Aber wenn es jemanden gab, der wirklich weinte und schrie, als Baba Shenouda starb, dann war es Peters Mutter Nargis. Peter kehrt jeden Sonntag in das Haus seiner Eltern in der Nachbarschaft zurück, in der er aufgewachsen ist. Am nächsten Sonntag entschloss ich mich, mit ihm Nargis nach Baba Shenouda zu fragen.

Trauer um Papst Shenouda

„Zu erfahren, dass Baba Shenouda gestorben ist, war wie herauszufinden, dass mein eigener Vater gestorben ist. Vielleicht schlimmer «, sagte Nargis und stellte ein Tablett mit Gläsern mit rotem Tee auf den Couchtisch im kombinierten Wohn- / Schlafzimmer der Wohnung von Peters Familie.

Die Mahers leben in Maasara, einem traditionellen Arbeiterviertel von Kairo, etwa 40 Minuten mit der U-Bahn von der Innenstadt entfernt, wo die Straßen mit Staub gepflastert sind. In Maasara beträgt das Verhältnis von Muslimen zu Christen etwa 70/30.

„Zu erfahren, dass Baba Shenouda gestorben ist, war wie herauszufinden, dass mein eigener Vater gestorben ist. Vielleicht schlimmer «, sagte Nargis.

Peters Nachbarschaft ist zwei Stationen von einer riesigen Zementfabrik entfernt, und an Tagen mit schlechtem Wetter meiden die Leute in Maasara das Öffnen der Fenster. Die 20-jährige Schwester von Peter, Katrin oder „Kito“, lebt immer noch hier mit seinen Eltern, Nargis und Maher.

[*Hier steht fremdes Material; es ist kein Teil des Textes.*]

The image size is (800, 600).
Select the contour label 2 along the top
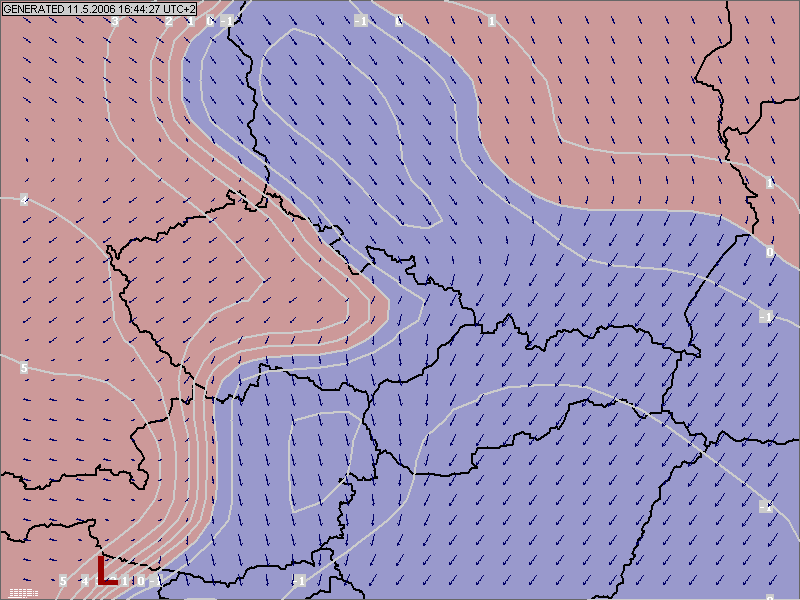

"Ich habe eine Woche lang geweint, als er starb", sagte Nargis und reichte mir meinen Tee. Nargis trägt ihr lockiges schwarzes Haar zu einem Pferdeschwanz und ist die Art von Mutter, die Sie zwangsernährt, bis Sie sich an den Bauch klammern und schreien: „Ich sterbe!“Und Ihnen dann mehr dienen wird. Sie hat einen Stapel Bücher und religiöse Zeugnisse über den Papst, die sie im Laufe der Jahre gesammelt hat, auf ihren Schoß gehievt.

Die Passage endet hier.